This repository contains python plugins for using the Authup authentication and authorization framework in the python language. The plugins are used to integrate Authup with different python frameworks and libraries.

Supported Python frameworks

Client

Plugin Extra Sync Async
httpx
requests [requests]

Server

Plugin Extra Sync Async Middleware User
FastApi [fastapi]
ASGI [asgi]
Flask [flask]

Table of Contents

Installation

The plugins are available via PyPi.

pip install authup-py

Extra dependencies

The plugin for the project's base library httpx needs no extra dependencies. To use the additional plugins for other libraries, you need to install with the corresponding extra i.e. for requests:

pip install authup-py[requests]

How to use

All the plugins share the underlying Authup class. The class is initialized with the url of the Authup server and the credentials you would like to use (username/password or robot_id/secret).
The class provides both sync and async methods for the different authentication and authorization flows.

from authup import Authup

authup = Authup(
    url="https://authup.org",
    username="username",
    password="password"
)

authup_robot = Authup(
    url="https://authup.org",
    robot_id="robot",
    robot_secret="secret"
)

The following plugins all expect the same arguments as the Authup class with the addition of the app as a first argument for server side libraries (e.g. FastApi, Flask).

httpx

For synchronously using the plugin with httpx , you can use the AuthupHttpx class and pass an instance to your httpx.Client or a basic httpx.Request as the auth parameter:

import httpx
from authup.plugins.httpx import AuthupHttpx

authup = AuthupHttpx(
    url="https://authup.org",
    username="username",
    password="password",
)

# Use the authup instance as the auth parameter for the httpx client
client = httpx.Client(auth=authup)

with client:
    response = client.get("https://authup.org")
    print(response.status_code)


# Use the authup instance as the auth parameter for a top level request function
request = httpx.get("https://authup.org", auth=authup)

It works the same way for the asynchronous httpx client:

import httpx
from authup.plugins.httpx import AuthupHttpxAsync

authup = AuthupHttpxAsync(
    url="https://authup.org",
    username="username",
    password="password",
)

async with httpx.AsyncClient(auth=authup) as client:
    response = await client.get("https://authup.org")
    print(response.status_code)

requests

Since requests is a synchronous library, the plugin is also synchronous.

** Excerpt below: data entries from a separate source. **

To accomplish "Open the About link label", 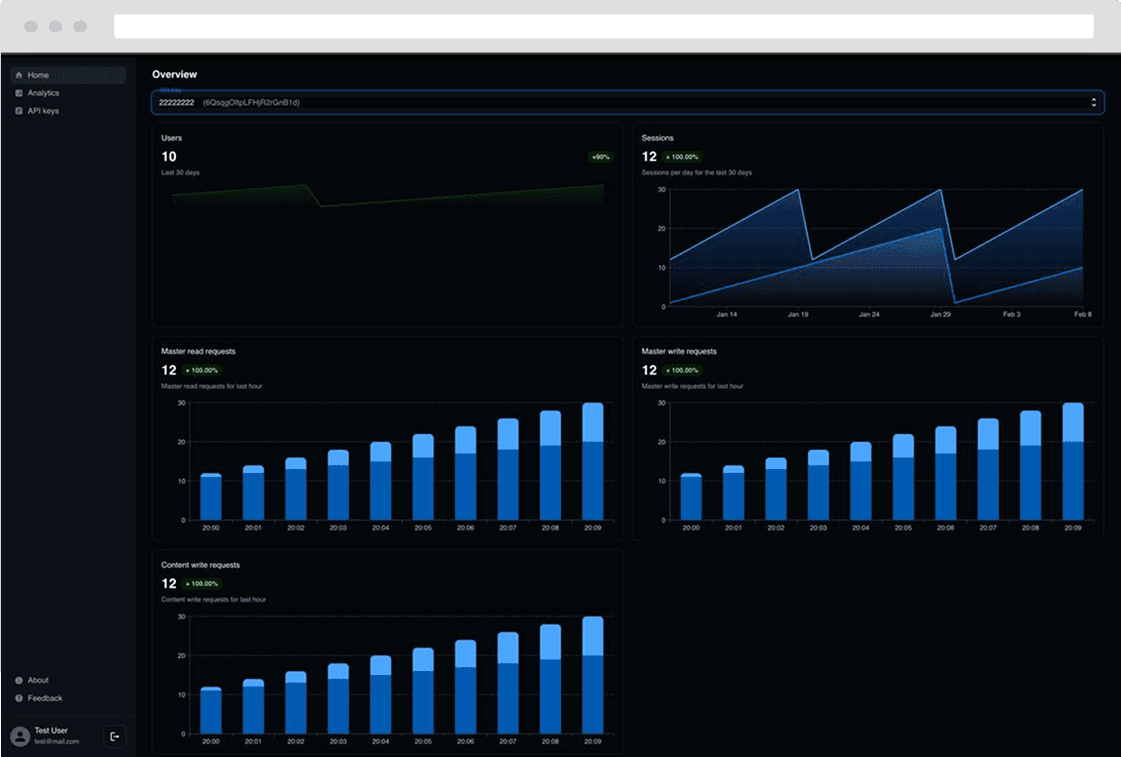I will [x=38, y=680].
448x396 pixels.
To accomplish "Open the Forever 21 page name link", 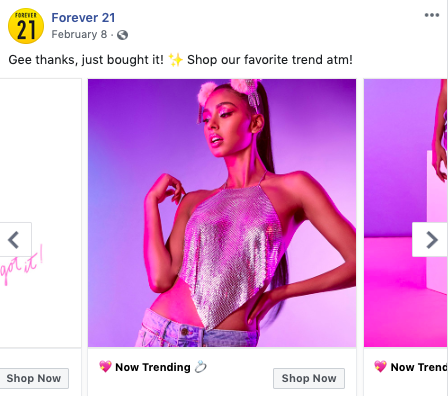I will (83, 17).
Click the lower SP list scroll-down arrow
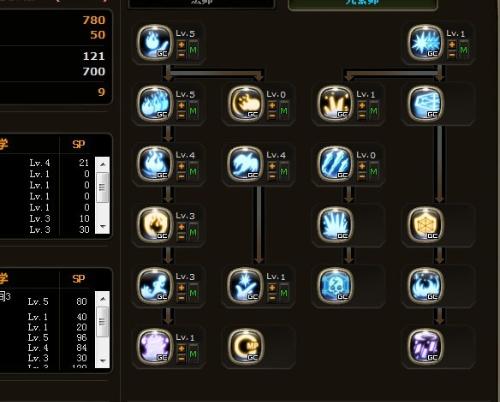Viewport: 500px width, 402px height. coord(103,361)
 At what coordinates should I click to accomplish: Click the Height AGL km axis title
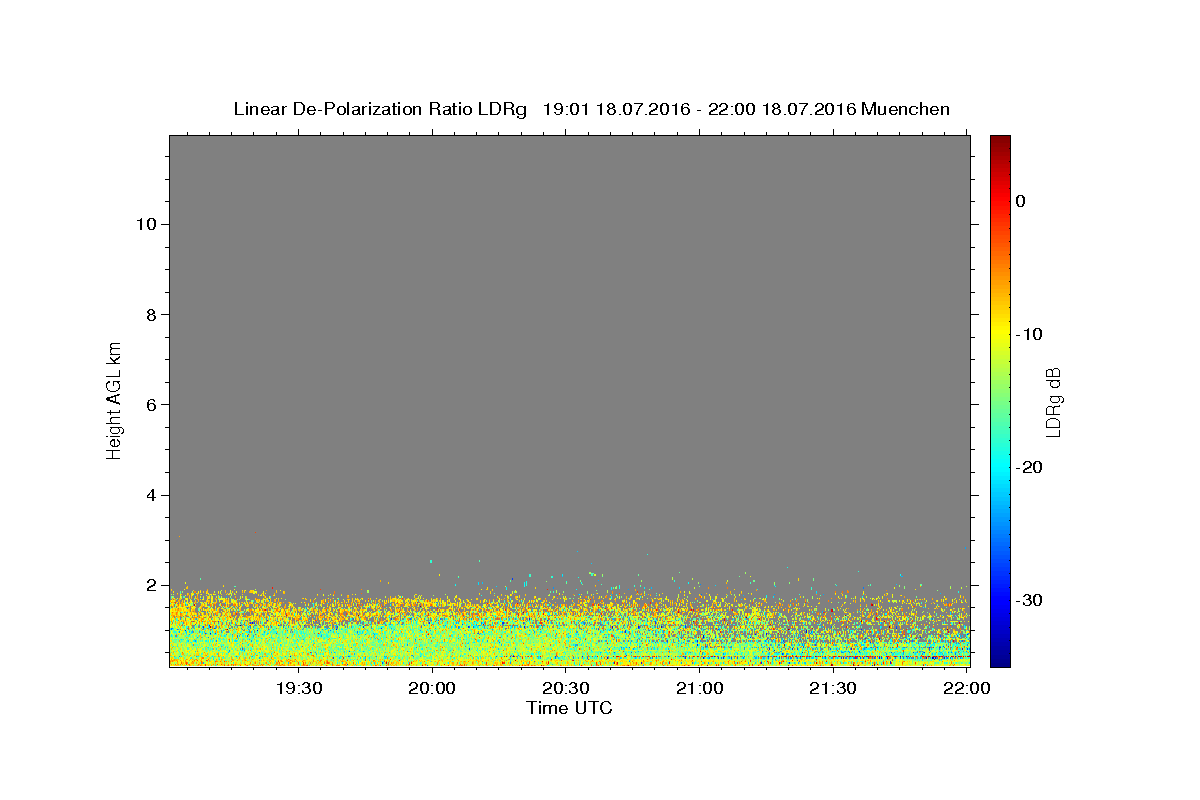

You can use the AuthupRequests class and use it with the requests.Session or the requests.request functions:

Note Requires the requests extra to be installed. pip install authup-py[requests]

import requests
from authup.plugins.requests import AuthupRequests

authup = AuthupRequests(
    url="https://authup.org",
    username="username",
    password="password",
)

# Use the authup instance as the auth parameter for the requests session
with requests.Session() as session:
    session.auth = authup
    response = session.get("https://authup.org")
    print(response.status_code)

# Use the authup instance as the auth parameter for a top level request function
response = requests.get("https://authup.org", auth=authup)
print(response.status_code)

ASGI Middleware

The AuthupASGIMiddleware class can be used as an ASGI middleware for any ASGI framework (i.e. FastAPI, Starlette). The middleware will check the incoming requests for a valid token and otherwise return a 401 response. If you pass the optional user parameter, the middleware will inject the user object into the request scope (r.state.user).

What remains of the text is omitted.